Recently someone at work asked an interesting question, “what’s the benefit for a company to open source projects and just give away work for free?“. That sparked an interesting conversation and got me thinking, why indeed?
Marketing is fucking hard.
However, a high quality and valuable open source project is a cheat code for attracting tons of attention in the developer community.
Developers enjoy trying out exciting new tools and you bet that we notice who’s behind them. You don’t need any growth hacks, webinars, blog posts or a content strategy, when you have a popular open source project working around the clock to get eyes to your product.
It’s like a reflex at this point.
– Where do I deploy my SPA? – Vercel.
If your product is targeted at developers, great open source projects is an essential way to create a brand that developers love and respect.
If you put serious effort into maintaining a project people use, your company will be perceived as part of the community. Yes, every business’ goal is to sell something and earn money, but we respect companies who give back and have the same values as we do.
Given two similar products, I’ll always prefer the one with a strong presence in the open source community. I’ll gladly become their customer and I’ll take every opportunity to give them a shout out.
A great alternative to open sourcing things is sponsorships via GitHub Sponsors, OpenCollective or other platforms. WorkOS is a great example of this. They donate thousands of dollars every month to many creators (including me, full disclosure). In return, these projects put banners linking back to WorkOS, bringing them tens of thousands of visitors every month.
These are the ads I’m happy to see more.
Just as I’m going to favor a company with a strong brand in open source, I’ll also prioritize them when I’m looking for a job.
There are lots of smart people out there and most of them will not work for a company that’s afraid to open source anything, because it was created on company time, therefore it’s part of an intellectual property.
Don’t get me wrong, I’m not saying to open source your entire tech stack (although companies like Sentry and Plausible Analytics do). Have you built something useful? Will giving it away hurt your business? No? Open source it.
Developers want to work for companies whose software they love. Ping pong tables and catered launches are no longer enough to attract top talent anymore.

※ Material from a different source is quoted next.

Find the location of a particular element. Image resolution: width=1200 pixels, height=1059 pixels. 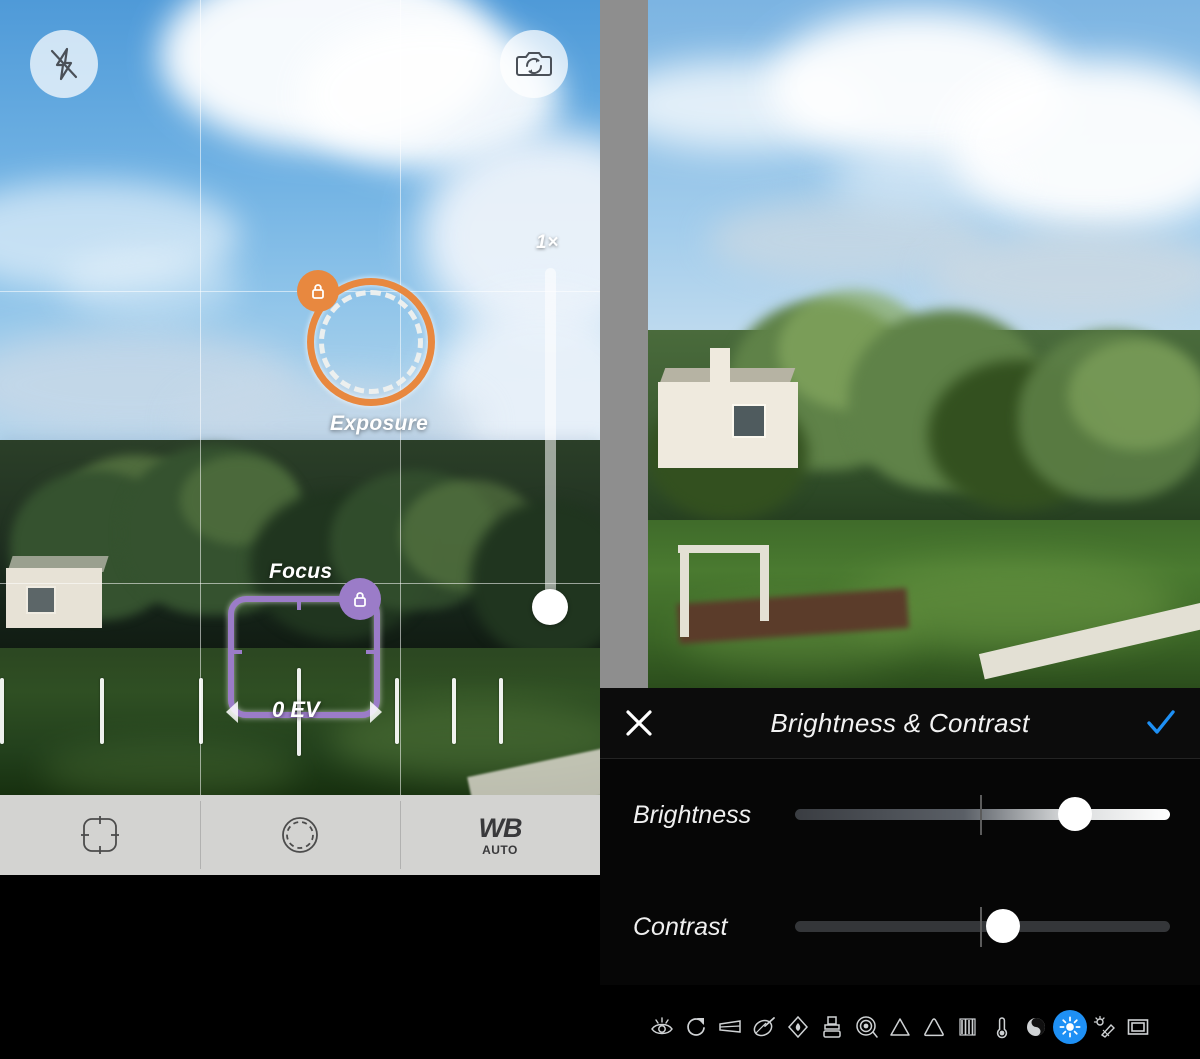

ev-arrow-left is located at coordinates (232, 712).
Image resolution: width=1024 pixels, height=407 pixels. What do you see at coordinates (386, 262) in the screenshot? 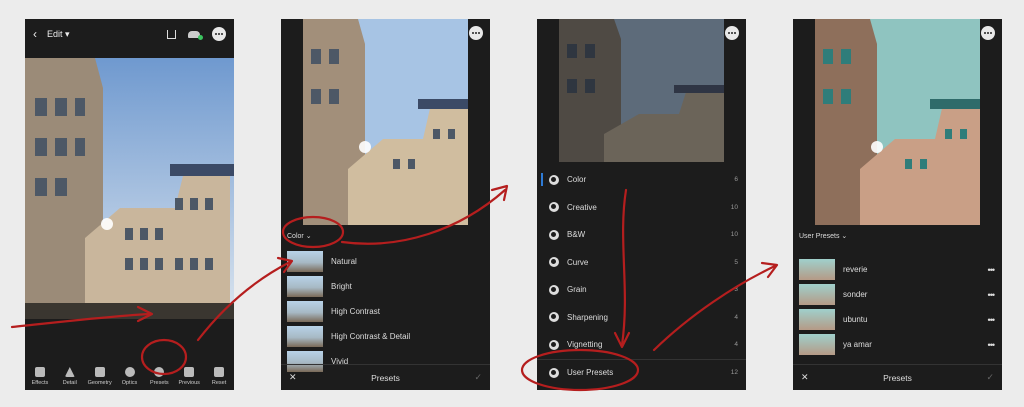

There’s a lot of effort that goes into making a high quality open source project. Copy pasting code into a public repository is not enough.
You need to refactor and clean up code, add extensive tests, write clear documentation, maintain a detailed changelog and a custom logo would be amazing too.
Doing all of that is great for your team, they’ll become much better developers and they’ll bring the same standards to your internal codebase. It’s a win win situation.
Case closed, open sourcing stuff will pay endless divideds.
Are you still not convinced? Ask your developers what do they think about it and whether they’d be interested in open source. Their answers may surprise you.